Generating Good Syntax Errors - fogus
http://research.swtch.com/2010/01/generating-good-syntax-errors.html
======
Periodic
I thought most of these errors could be handled with the error construct in
Bison? I suppose most errors tend to get written as "Unexpected TOKEN,
expected OTHER_TOKEN."

If you're willing to complicate your grammar a bit you can add productions for
a lot of the erroneous situations which could arrise with nice error messages,
such as:

for_init := ... | var error { error("var not allowed in for initializer."); }

My syntax is a bit off, but can't all syntax errors be expressed with the CFG
and be given errors as semantic actions?

------
blahedo
I'm teaching CS1 right now, and am daily reminded about just how utterly
_awful_ compiler messages are if you don't already understand how compilers
work.
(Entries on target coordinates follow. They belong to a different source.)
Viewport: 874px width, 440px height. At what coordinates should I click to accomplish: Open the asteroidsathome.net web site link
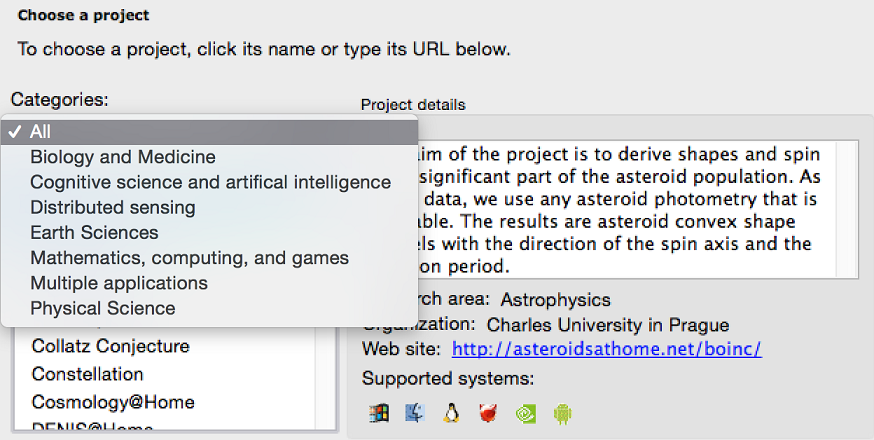click(607, 349)
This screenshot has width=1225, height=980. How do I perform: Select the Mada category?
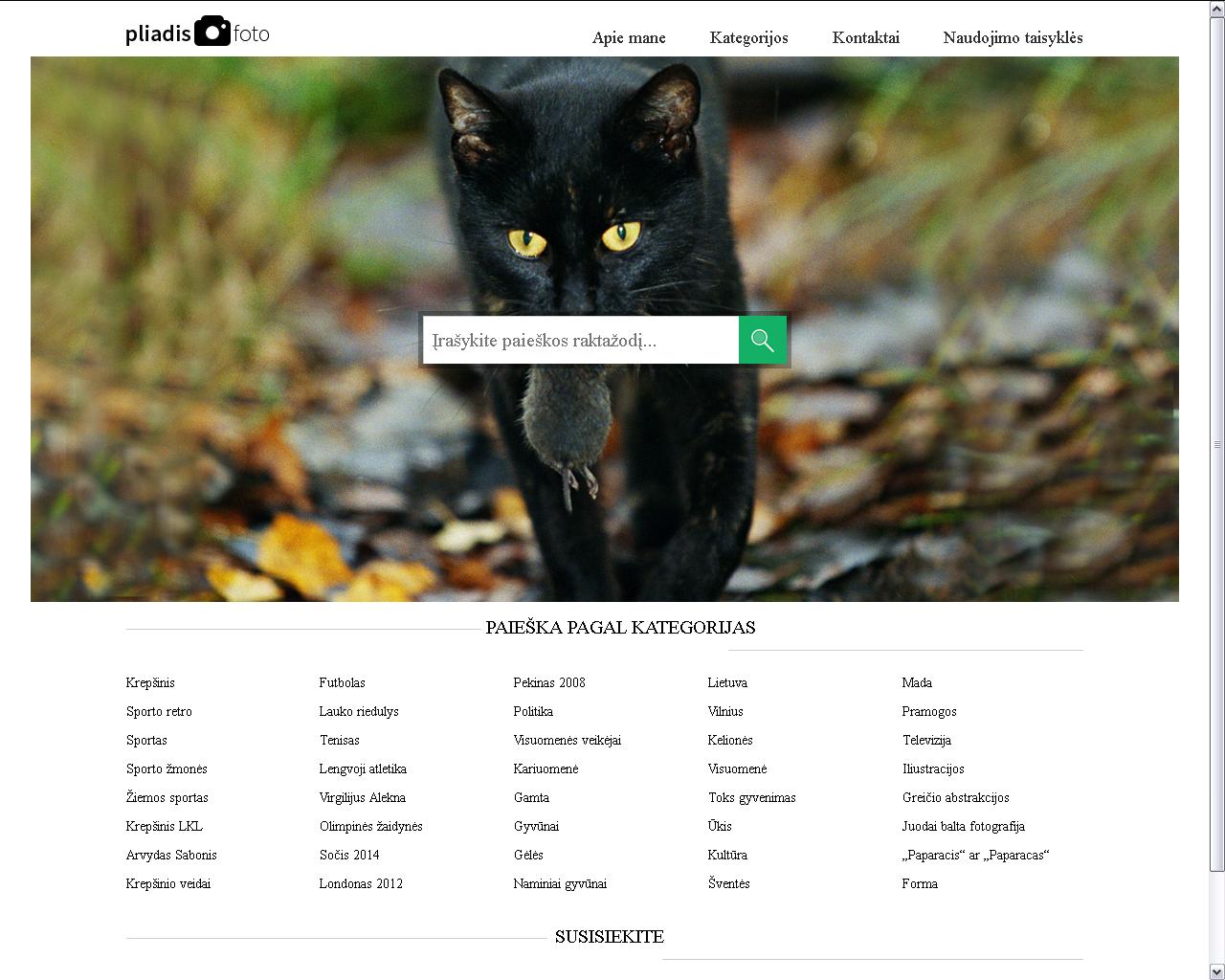tap(916, 682)
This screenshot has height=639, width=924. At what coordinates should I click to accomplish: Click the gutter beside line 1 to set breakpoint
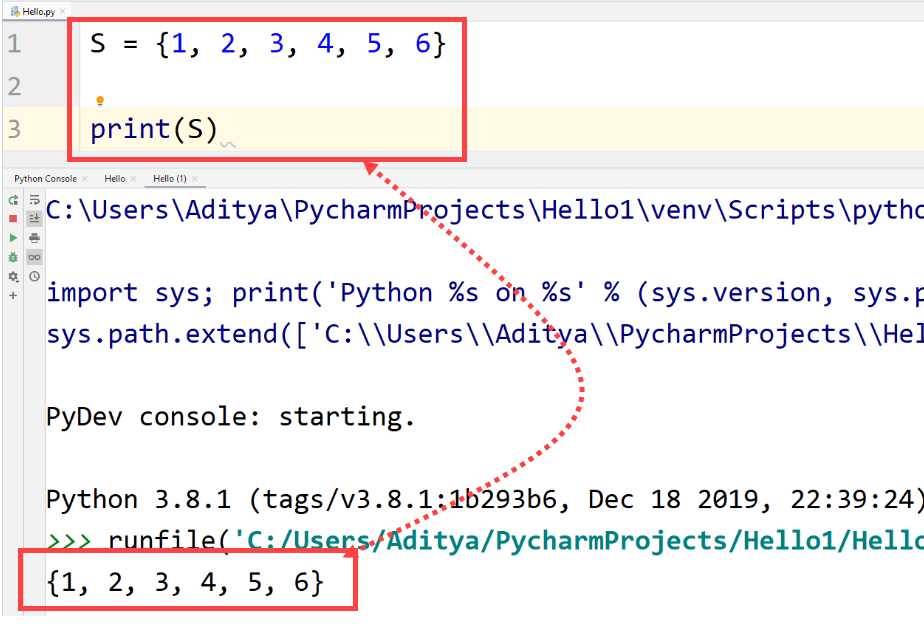pos(50,42)
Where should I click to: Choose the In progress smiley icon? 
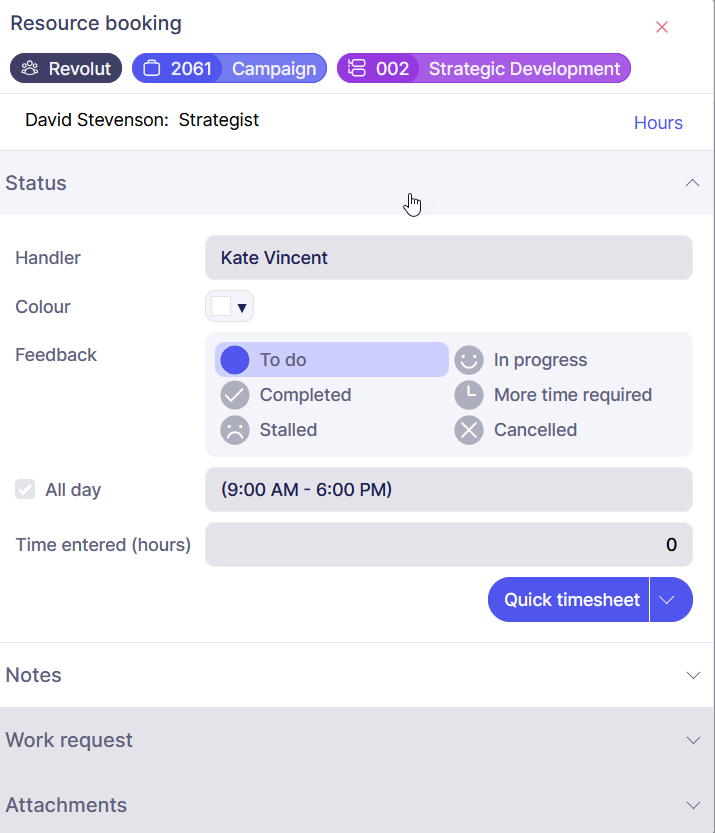coord(468,360)
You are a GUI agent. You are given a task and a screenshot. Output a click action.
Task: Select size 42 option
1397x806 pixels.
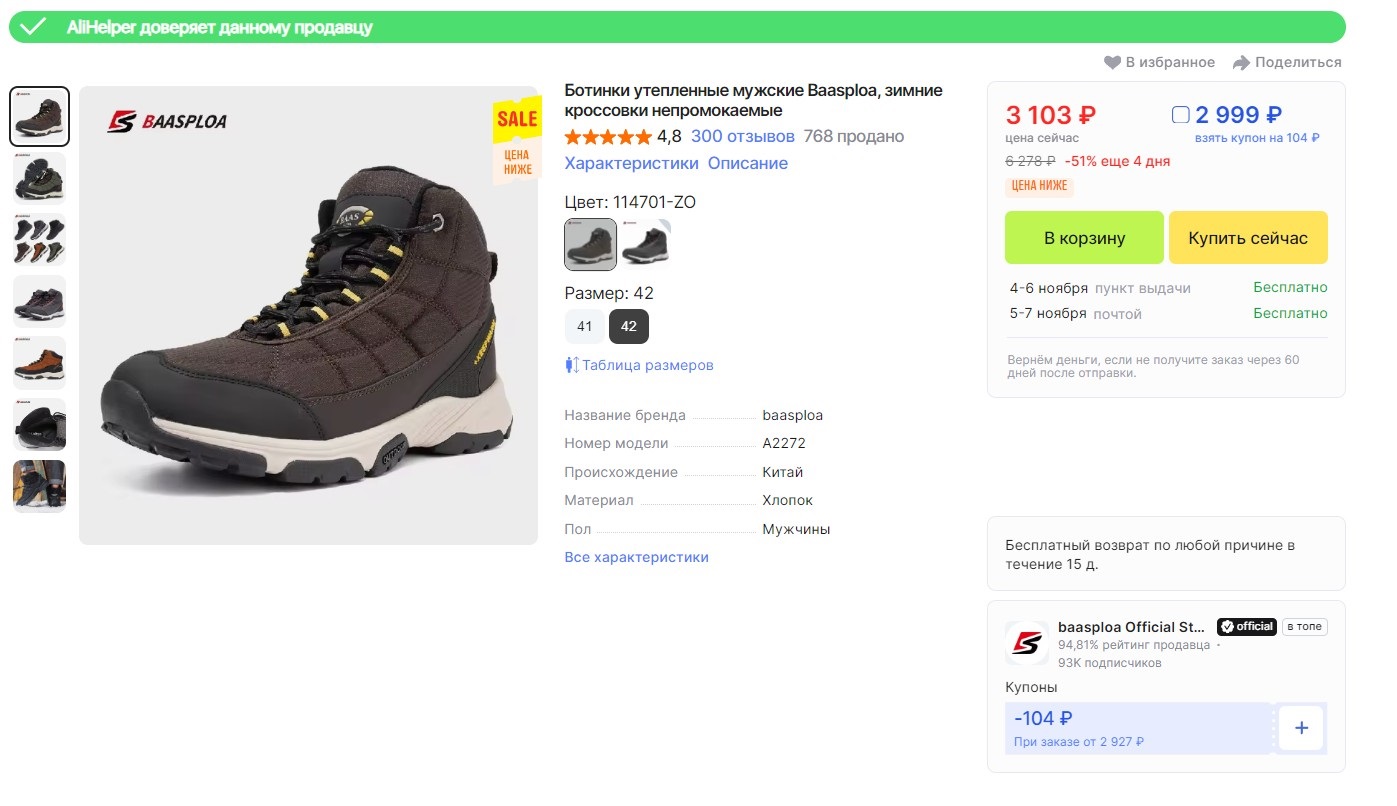[629, 327]
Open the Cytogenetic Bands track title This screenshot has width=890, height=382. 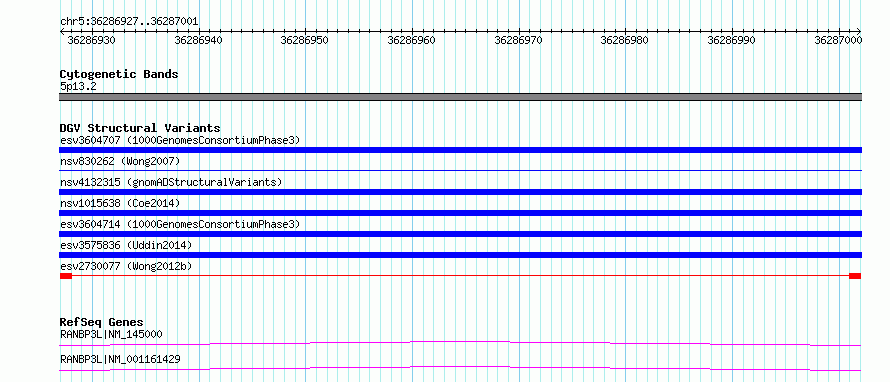(119, 74)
Not only is this a good idea in general, it also adapts nicely to the
educational case: the likely use-case to trigger a particular parser error
state might be different for a beginner, and thus require a different error
message, but it sounds like it would be easy to swap out one
(state,nexttok)->errmsg mapping for another.

------
mahmud
The little gem in the middle is fantastic: using a data set of newbie errors
to train the parser with friendly error messages. This step is done after the
parser is generated, but _before_ it's distributed.